O CONTO CEARENSE DE CAIO PORFÍRIO CARNEIRO
O CONTISTA
Caio Porfírio de Castro Carneiro, cearense de Fortaleza, contista, novelista e romancista, no convés da fragata desde 1928, em sua longa jornada literária foi laureado várias vezes, incluindo o Prêmio Jabuti e o Pen Clube de São Paulo. Seus contos estão contidos em duas dezenas de antologias e traduzidos para várias línguas, o inglês, inclusive. O romance Sal da Terra foi traduzido para o italiano, árabe e francês, sendo depois adaptado para o cinema. Porfírio também escreveu literatura juvenil, poesia, reminiscências, perfis e memórias. Enfim, um escritor que vive essencialmente da literatura, sendo essa a sua grande paixão.
O CONTO
NÃO DÁ...
– Quero isto pronto ainda hoje.
– Hoje?
– Hoje.
Olhou o sol declinado e descobriu, aflito, que não conseguiria cumprir a tarefa antes do cair da noite. Mas baixou a cabeça e entregou-se, com a máxima rapidez, a ladrilhar, o suor pingando do queixo, das axilas. Na pressa e no nervosismo quebrou alguns ladrilhos.– Meu Deus.

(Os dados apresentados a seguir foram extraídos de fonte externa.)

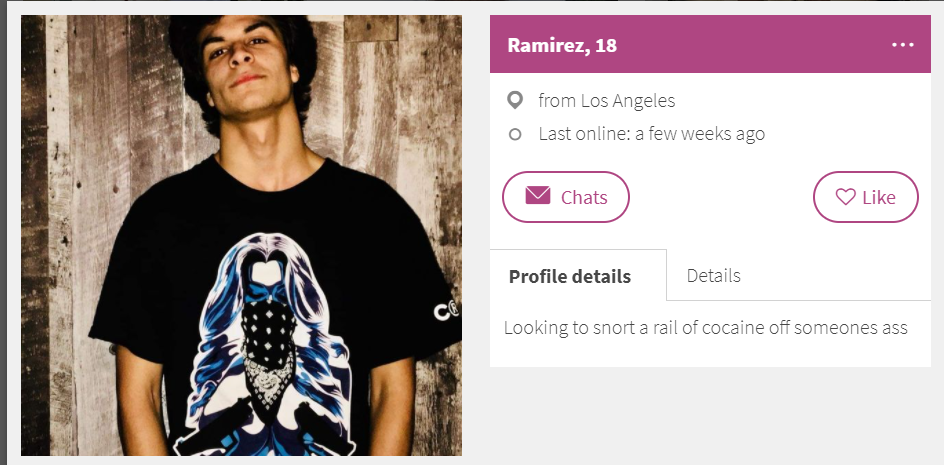This screenshot has width=944, height=465.
Task: Click the profile description text
Action: (705, 328)
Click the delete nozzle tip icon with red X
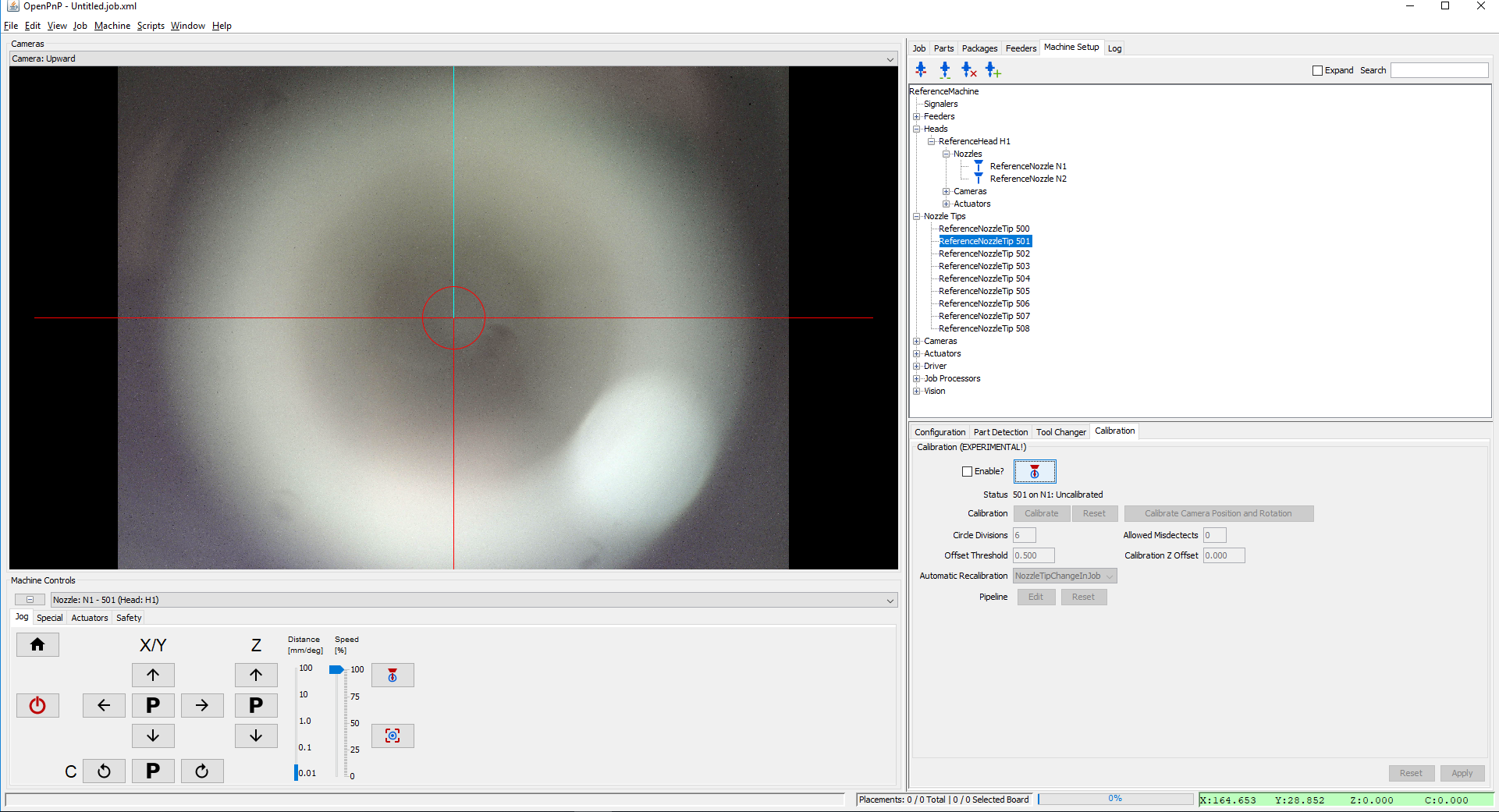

O sol descia e o ladrilhado avançava pouco. A vista turvou. Sentou-se no chão, abanou-se com o velho chapéu. Fome medonha. Sede medonha. Os passos aproximaram-se:
– E então?
Olhou para ele, súplice:
– Não dá...
Primeiro o pigarro, depois a decisão aborrecida:
– Tudo bem. Chamo outro para o serviço. Pode ir. Venha amanhã receber as horas de serviço.
Ainda quis argumentar, o alpendre era grande. Apenas levantou-se, pôs o chapéu na cabeça e rumou para casa. A primeira pergunta, logo à entrada, os olhos dela esperançosos:
– Arranjou serviço?
A sede confundia-se com a fome. Olhou além dela e viu o monte de ladrilhos e o vasto alpendre.
– Não deu...
Sentou-se à mesa, mãos cruzadas ao queixo, à espera de alguma coisa que ela lhe pudesse trazer para comer.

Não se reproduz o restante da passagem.